_EXCERPT_
*** Begin section ***

A search and rescue team member at a remote National Science Foundation outpost in Antarctica made his initial appearance in federal court Thursday after he was arrested for allegedly assaulting a female co-worker.
McMurdo Station, one of three U.S. outposts in Antarctica, is the logistics hub of the U.S. Antarctic Program. Scientific research is performed at and near McMurdo Station in aeronomy, astrophysics and geospace sciences, biology and ecosystems, geology and geophysics, glaciology, geomorphology, ice cores and ocean and climate systems, according to NSF’s website.
Located at 77 degrees 51 minutes S, 166 degrees 40 minutes E, the facility where the assault allegedly occurred was built in 1955 on the bare volcanic rock of Hut Point Peninsula on Ross Island, the solid ground farthest south that is accessible by ship, according to the National Science Foundation.
Stephen Tyler Bieneman, 38, was charged with one count of assault within maritime and territorial jurisdiction in connection with a Nov. 25 incident at McMurdo Station in Antarctica, according to a federal criminal complaint filed Dec. 12.
He made his initial appearance Thursday before U.S. Magistrate Judge Wes Reber Porter in Honolulu because it is the “first district in the United States” to which Bieneman was brought from Antarctica, via New Zealand, and will have venue over the case, according to federal court documents.

*** End section ***

_GIVEN INFORMATION_
*** Begin section ***

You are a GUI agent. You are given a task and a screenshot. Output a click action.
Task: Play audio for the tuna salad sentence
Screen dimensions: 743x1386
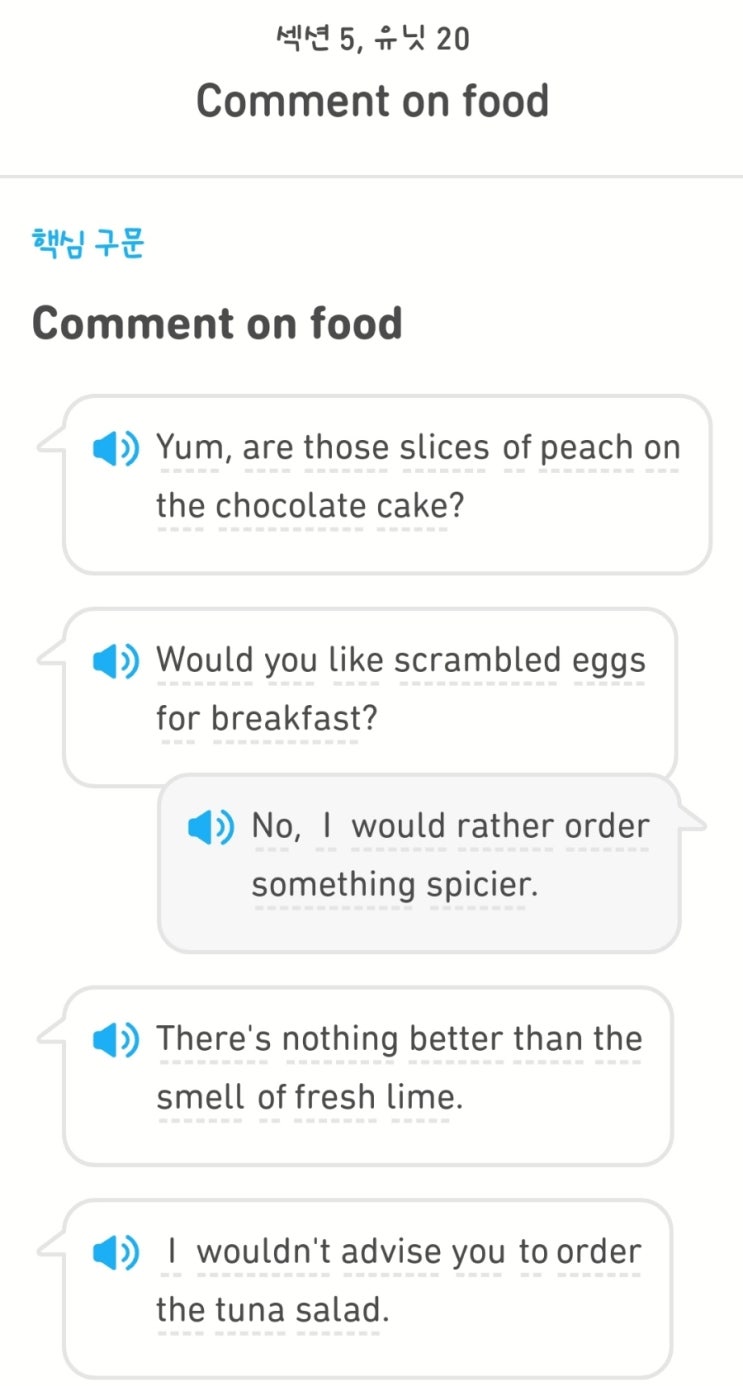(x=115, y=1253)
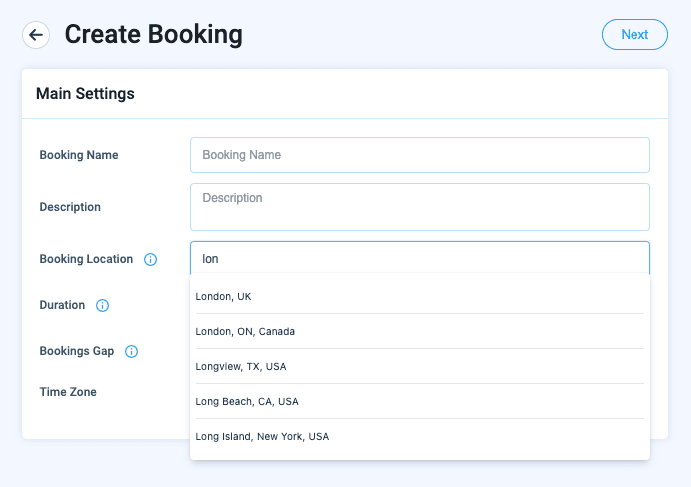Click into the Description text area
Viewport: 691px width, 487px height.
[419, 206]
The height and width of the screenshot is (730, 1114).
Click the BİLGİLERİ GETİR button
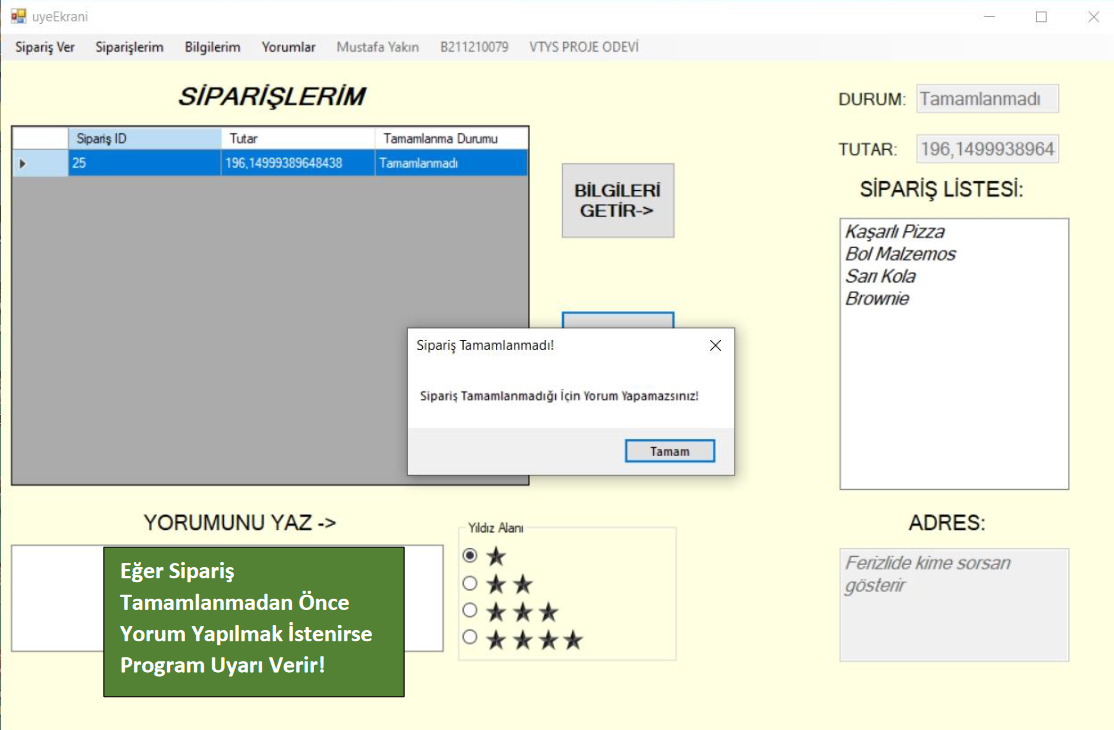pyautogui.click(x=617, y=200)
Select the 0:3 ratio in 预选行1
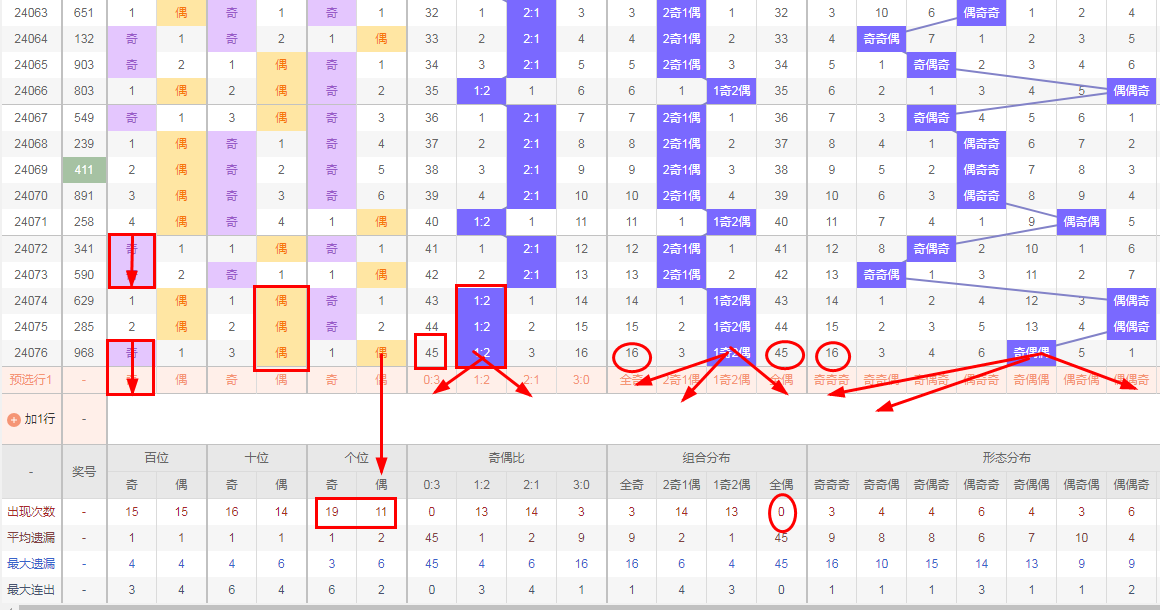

*** End section ***

_YOUR ASSIGNMENT_
In the Antarctic assault report, in which city did Stephen Tyler Bieneman make his initial court appearance, and before which judge?

_SOLUTION FOR THIS PROBLEM_
In Honolulu, before U.S. Magistrate Judge Wes Reber Porter.